Province of Margarita was a province of the Spanish Empire created in 1510, being the first to be established within the territory of present-day Venezuela, covering the entire surface of Margarita Island and its adjacent islands.

== History ==

In 1498, the island was encountered by Christopher Columbus during his third voyage. Later, on 18 March 1525, Emperor Charles V erected the Province or Governorship of Margarita, granting it as property for two lifetimes to Marcelo Villalobos. When he died on 24 June 1526, he was succeeded by his daughter Aldonza Villalobos Manrique according to the royal capitulation of 13 June 1527, but since she was a minor, her mother Isabel Manrique assumed the government of the island.

Isabel Manrique took care of the settlement task by bringing groups of colonists to settle permanently, and since she could not handle all administrative tasks, she appointed Pedro de Villárdiga as lieutenant governor of Margarita.

Aldonza Villalobos Manrique married at the age of 16 and went on to govern the island for 33 years until her death in 1575. She had appointed her son-in-law Juan Sarmiento as interim governor, who that same year handed over the interim post to colonial governor Miguel Maza Lizana, who held it for six years. After three interim governors, the title of governor passed in 1583 to the great-grandson of the first island owner: Juan Sarmiento de Villandrando.

Columbus baptized the island with the name La Asunción, as it was discovered on the religious feast day of the Virgin of that name. The following year, in 1499, Pedro Alonso Niño and Cristóbal Guerra renamed it "La Margarita" due to the abundance of pearls found in the region; other hypotheses suggest that the name "Margarita" refers to Queen Margaret of Austria.

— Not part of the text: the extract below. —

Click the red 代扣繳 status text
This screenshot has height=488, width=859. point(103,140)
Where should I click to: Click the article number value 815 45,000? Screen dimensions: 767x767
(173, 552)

Margarita depended on the Royal Audiencia of Santo Domingo until 1739, when it was annexed to the Viceroyalty of New Granada, along with the other Venezuelan provinces, until 1777, when King Charles III created the Captaincy General of Venezuela. On 5 July 1811, the Act of Independence of Venezuela was signed, in which representatives from Margarita were among the seven of the ten provinces belonging to the Captaincy General of Venezuela that signed the declaration of independence from the Spanish Crown and promulgated the Republic of Venezuela. In 1819, Venezuela joined New Granada and Quito to form the Republic of Colombia. In 1830, Venezuela separated from Colombia, and with the emergence of the Republic of Venezuela, Margarita was one of its 13 original provinces. In 1864, when the country was divided into 20 states and a Federal District, Margarita took the name of State of Nueva Esparta.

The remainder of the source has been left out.